As Australia continues to battle its worst bushfires that have killed 26 people and over a billion animals besides devouring millions of hectares of land and destroying over 2,000 homes, there are calls for policymakers to act to ensure the community doesn’t similar devastation again.
Dr Sukhbir Sandhu, senior lecturer and sustainability expert at the University of South Australia is calling for establishing fire-lines, just like Goyder’s Line of rainfall that was created in 1865 to identify drought-prone areas, to demarcate area at high risk of bushfires to help people recognise where they can safely live.

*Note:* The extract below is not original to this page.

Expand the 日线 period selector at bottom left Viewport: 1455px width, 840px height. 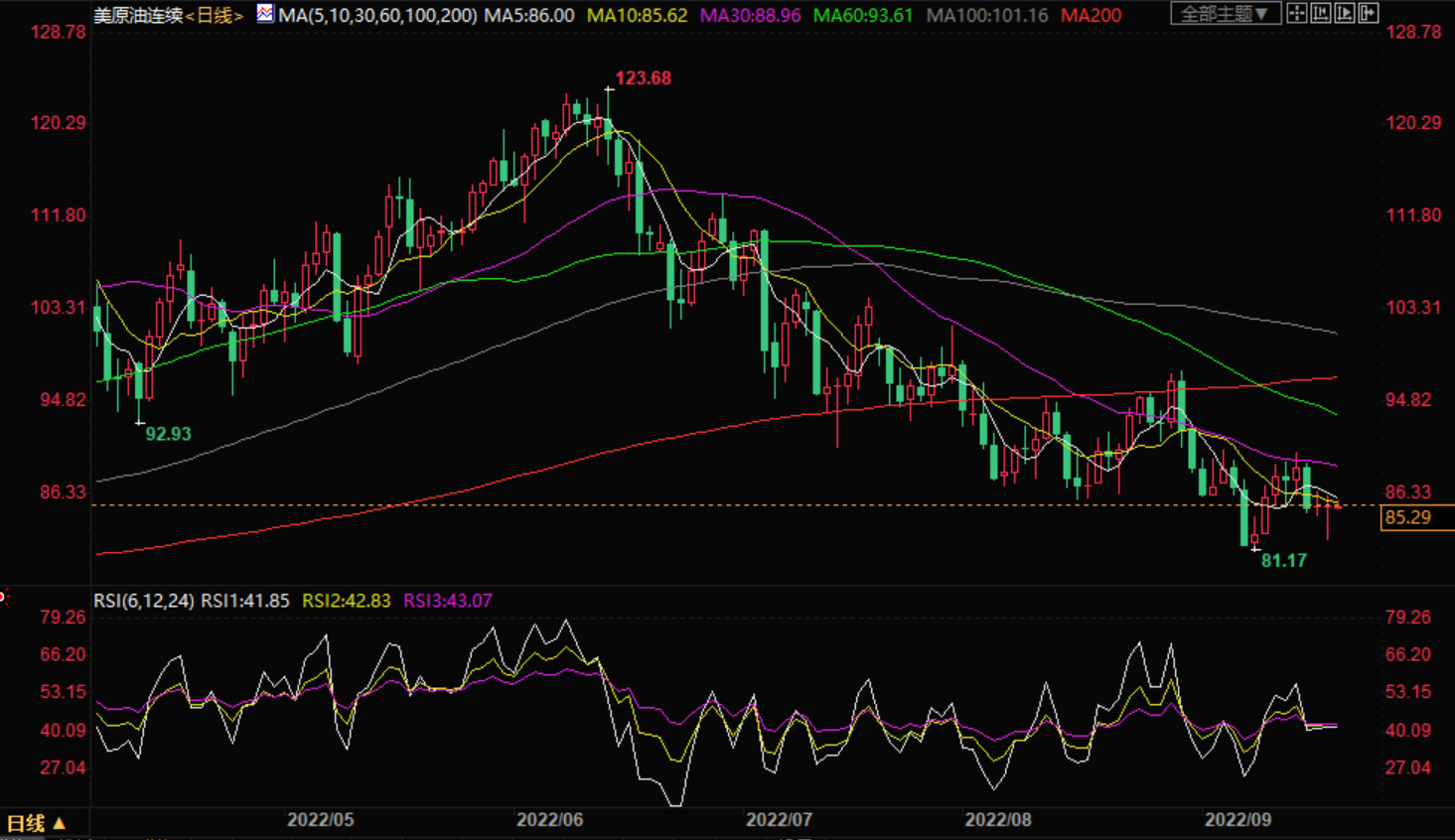tap(36, 823)
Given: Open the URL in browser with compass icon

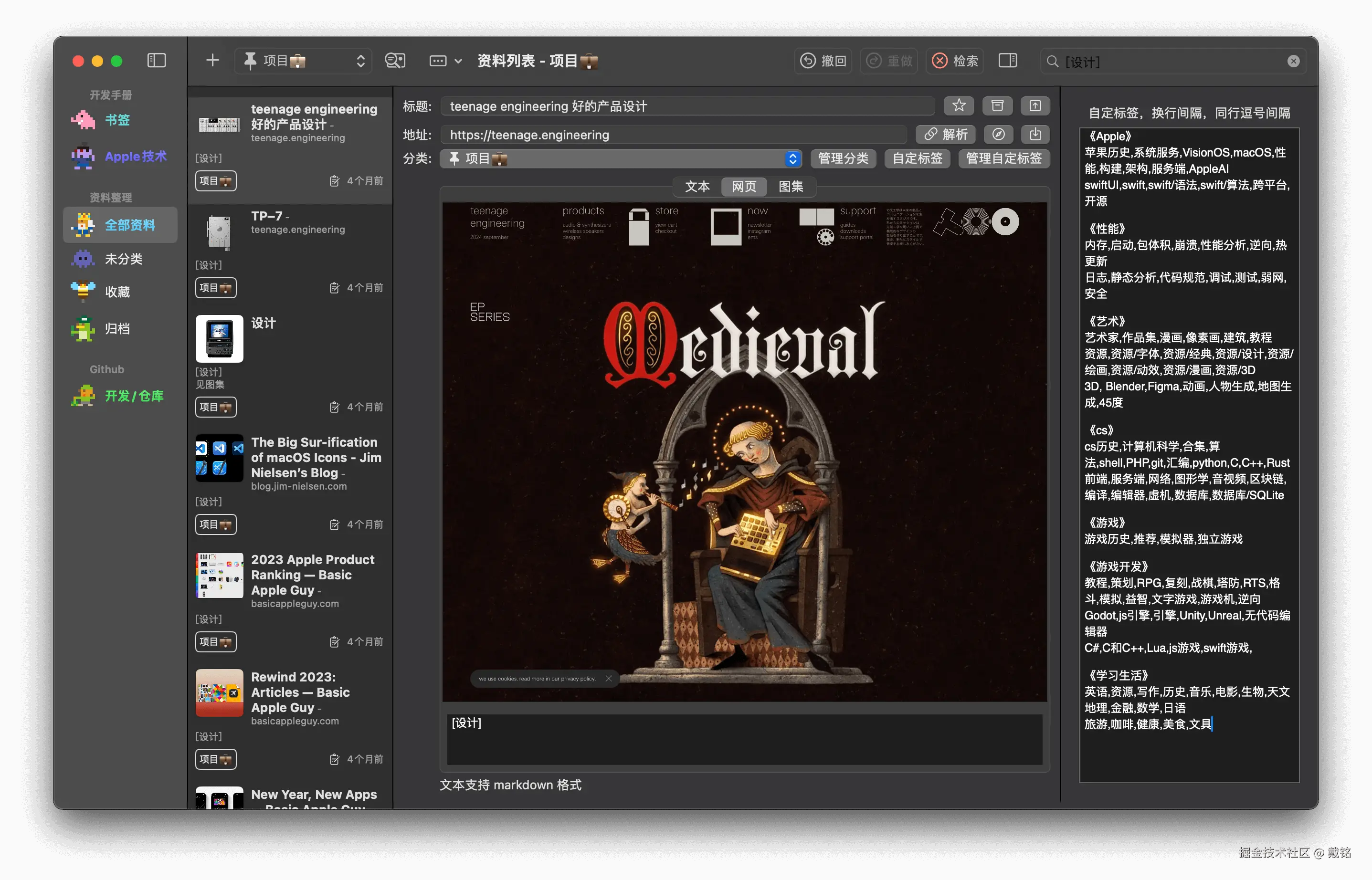Looking at the screenshot, I should click(x=998, y=134).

“The frequency of fires, the intensity and the ferocity with which they burn are much more brutal. The fire seasons are longer now and the fallout is immense. Our response [to the fires] needs to change,” Dr Sandhu told SBS Punjabi.
“We are asking for a very systematic response. There’s CFS aerial footage, satellite imagery and well-developed models by insurance companies that we suggest policymakers use these tools to identify areas that are most susceptible to bushfires,” she says.

Dr Sandhu says this will inform people about the fire risks of particular areas and enable them to make informed choices.
“If someone still wants to build inside or adjacent to the fire-prone area for some reason, then there should be mandated bushfire resilient construction. We have the technology but we don’t have the policy,” she says.
For too long we have burried our head in the sand over climate change. The solutions we are proposing will only work in the short and medium term. But they will have to be coupled with a meaningful leadership on climate change which is currently absolutely missing.
Dr Sandhu says building bushfire resilient homes doesn’t increase the cost very much.
“We know from research in Western Australia where bushfire resilient homes have been built and if the total cost of construction was $500,000, just five percent of that was the cost of making the building bushfire resilient.”
However, Dr Sandhu stresses that these measures are only temporary.
“This is only short to mid-term solutions. This has to be coupled with a carefully thought out response to climate change. For too long we have buried our head in the sand about climate change. If the developed countries stand up and take responsibility, only then they have the moral authority to ask countries such as India and China to step up.”